▶ **Entries taken from a collection**
-.-.-
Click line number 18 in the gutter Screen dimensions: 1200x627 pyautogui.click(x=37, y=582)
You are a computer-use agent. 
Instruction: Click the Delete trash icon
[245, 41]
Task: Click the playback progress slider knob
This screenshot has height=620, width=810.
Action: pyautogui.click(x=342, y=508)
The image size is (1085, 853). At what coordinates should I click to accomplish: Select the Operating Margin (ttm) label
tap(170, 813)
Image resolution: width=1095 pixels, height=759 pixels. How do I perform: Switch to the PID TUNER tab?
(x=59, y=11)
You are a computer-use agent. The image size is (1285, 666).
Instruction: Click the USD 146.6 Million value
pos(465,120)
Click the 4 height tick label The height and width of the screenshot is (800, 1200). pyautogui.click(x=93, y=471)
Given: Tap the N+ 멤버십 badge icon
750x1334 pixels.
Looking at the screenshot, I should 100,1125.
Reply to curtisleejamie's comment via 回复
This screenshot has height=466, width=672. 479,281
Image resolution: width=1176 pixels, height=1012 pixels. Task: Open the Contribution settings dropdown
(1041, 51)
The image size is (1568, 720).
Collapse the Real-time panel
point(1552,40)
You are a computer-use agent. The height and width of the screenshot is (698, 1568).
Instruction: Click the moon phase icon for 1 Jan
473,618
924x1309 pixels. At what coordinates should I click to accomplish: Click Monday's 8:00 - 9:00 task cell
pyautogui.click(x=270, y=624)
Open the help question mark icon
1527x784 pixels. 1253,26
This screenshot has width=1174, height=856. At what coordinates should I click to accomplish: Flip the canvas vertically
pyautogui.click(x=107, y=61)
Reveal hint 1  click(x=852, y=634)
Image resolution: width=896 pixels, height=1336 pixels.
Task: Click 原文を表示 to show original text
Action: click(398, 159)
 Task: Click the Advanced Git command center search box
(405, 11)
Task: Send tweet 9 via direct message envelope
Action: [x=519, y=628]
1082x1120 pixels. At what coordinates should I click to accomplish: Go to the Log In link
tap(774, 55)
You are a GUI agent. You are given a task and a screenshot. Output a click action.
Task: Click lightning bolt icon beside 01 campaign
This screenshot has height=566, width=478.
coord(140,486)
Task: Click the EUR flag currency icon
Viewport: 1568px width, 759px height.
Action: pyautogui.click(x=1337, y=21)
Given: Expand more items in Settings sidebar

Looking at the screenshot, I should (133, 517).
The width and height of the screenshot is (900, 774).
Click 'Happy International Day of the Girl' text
-.-.-
▶ **Your goal**
If a line appears above, it belongs in your answer, printed exactly.

▶ **Answer to the exercise**
Click line number 18 in the gutter Screen dimensions: 1200x627 pyautogui.click(x=37, y=582)
You are a computer-use agent. 
Instruction: Click the Delete trash icon
[245, 41]
Task: Click the playback progress slider knob
This screenshot has height=620, width=810.
Action: pyautogui.click(x=342, y=508)
The image size is (1085, 853). At what coordinates should I click to accomplish: Select the Operating Margin (ttm) label
tap(170, 813)
Image resolution: width=1095 pixels, height=759 pixels. How do I perform: Switch to the PID TUNER tab?
(x=59, y=11)
You are a computer-use agent. The image size is (1285, 666).
Instruction: Click the USD 146.6 Million value
pos(465,120)
Click the 4 height tick label The height and width of the screenshot is (800, 1200). pyautogui.click(x=93, y=471)
Given: Tap the N+ 멤버십 badge icon
750x1334 pixels.
Looking at the screenshot, I should 100,1125.
Reply to curtisleejamie's comment via 回复
This screenshot has height=466, width=672. 479,281
Image resolution: width=1176 pixels, height=1012 pixels. Task: Open the Contribution settings dropdown
(1041, 51)
The image size is (1568, 720).
Collapse the Real-time panel
point(1552,40)
You are a computer-use agent. The height and width of the screenshot is (698, 1568).
Instruction: Click the moon phase icon for 1 Jan
473,618
924x1309 pixels. At what coordinates should I click to accomplish: Click Monday's 8:00 - 9:00 task cell
pyautogui.click(x=270, y=624)
Open the help question mark icon
1527x784 pixels. 1253,26
This screenshot has width=1174, height=856. At what coordinates should I click to accomplish: Flip the canvas vertically
pyautogui.click(x=107, y=61)
Reveal hint 1  click(x=852, y=634)
Image resolution: width=896 pixels, height=1336 pixels.
Task: Click 原文を表示 to show original text
Action: click(398, 159)
 Task: Click the Advanced Git command center search box
(405, 11)
Task: Send tweet 9 via direct message envelope
Action: [x=519, y=628]
1082x1120 pixels. At what coordinates should I click to accomplish: Go to the Log In link
tap(774, 55)
You are a GUI agent. You are given a task and a screenshot. Output a click action.
Task: Click lightning bolt icon beside 01 campaign
This screenshot has height=566, width=478.
coord(140,486)
Task: Click the EUR flag currency icon
Viewport: 1568px width, 759px height.
Action: pyautogui.click(x=1337, y=21)
Given: Expand more items in Settings sidebar

Looking at the screenshot, I should (133, 517).
The width and height of the screenshot is (900, 774).
Click 'Happy International Day of the Girl' text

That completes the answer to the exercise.